Vous attachez beaucoup d’importance à l’aspect humain…

« C’est une notion essentielle qu’on aurait facilement tendance à oublier en restant cantonné dans un bureau. Je passe donc beaucoup de temps avec les athlètes et leurs entraîneurs sur le terrain car il ne faut surtout pas se couper de leur réalité et de leur quotidien. Plus qu’un directeur, je me sens avant tout comme un professeur ou un grand frère qui essaye de leur transmettre des valeurs importantes comme le dialogue, l’échange, la culture de la gagne, l’amour du maillot ou le plaisir. Je suis heureux d’avoir pu greffer cette dimension humaine sur la technicité de l'athlé ».

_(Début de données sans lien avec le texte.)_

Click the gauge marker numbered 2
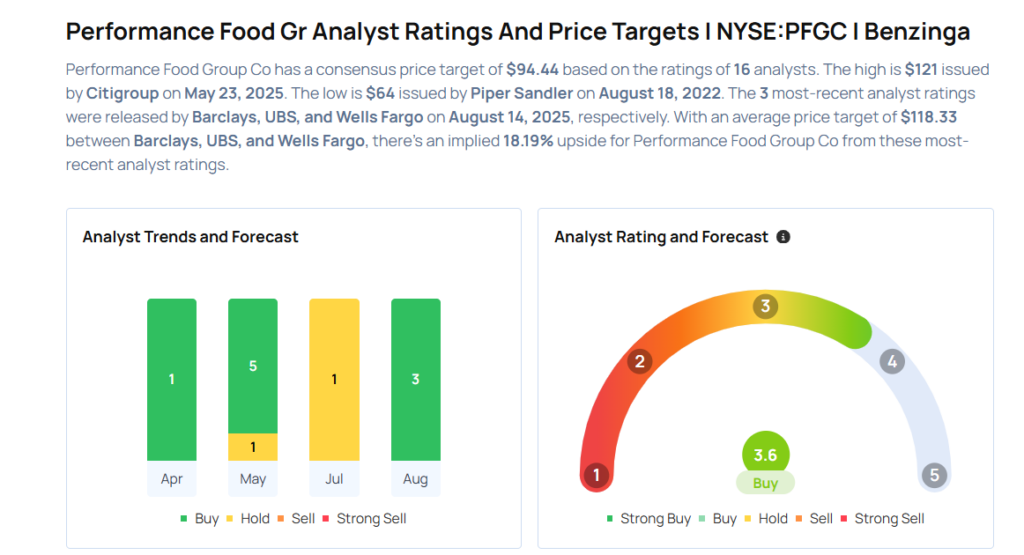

Votre passé de sportif de haut niveau vous aide-t-il dans votre rôle de DTN ?

« Ça ne fait aucun doute. Médaillé d’argent en lutte aux J.O. de 1996, je suis avant tout un amoureux du sport. Après avoir fait mes études à l’INSEP et obtenu un diplôme de professeur de sport en 2000, j’ai gravi un à un les échelons de la Fédération française de lutte pendant 7 ans avant d’arriver dans le milieu de l’athlétisme. Au fil des années, je me suis enrichi de ce que faisaient les autres, j'ai beaucoup échangé avec l'athlétisme, le judo, la natation, l'escrime, l'aviron, tous les sports qui marchent. Je tire donc ma légitimité de mon passé d’athlète, d’une dose de bon sens et d'une connaissance pointue du monde sportif ».

Que peut-on souhaiter à l’athlétisme français pour les années à venir ?

« Que ça dure, tout simplement ! Barcelone restera gravé dans les mémoires mais il ne faut surtout pas tomber dans le triomphalisme. Dès l’année prochaine, l’équipe de France se confrontera à l’élite mondiale aux Mondiaux de Daegu, nous devons donc continuer de travailler sérieusement pour progresser tous ensemble. La route est encore longue d’ici aux J.O. de 2012 à Londres, notre objectif numéro 1. Barcelone n’était donc qu’une étape, le plus dur reste encore à accomplir ».

 

 ITINÉRAIRE

Ghani Yalouz

Né le 28 décembre 1967 à Casablanca (Maroc)

• Médaille d'argent en lutte gréco-romaine (moins de 69 kg) aux J.O. d'Atlanta en 1996.

• Obtention d’un diplôme de professeur de sport en 2000.

• Directeur des équipes de France de lutte gréco-romaine de 2000 à 2004, puis directeur des équipes de France et DTN adjoint chargé du Haut niveau de 2004 à 2007

• Nommé directeur technique national (DTN) de la lutte en France en janvier 2007.

• Nommé directeur technique national (DTN) de l'athlétisme français depuis mars 2009.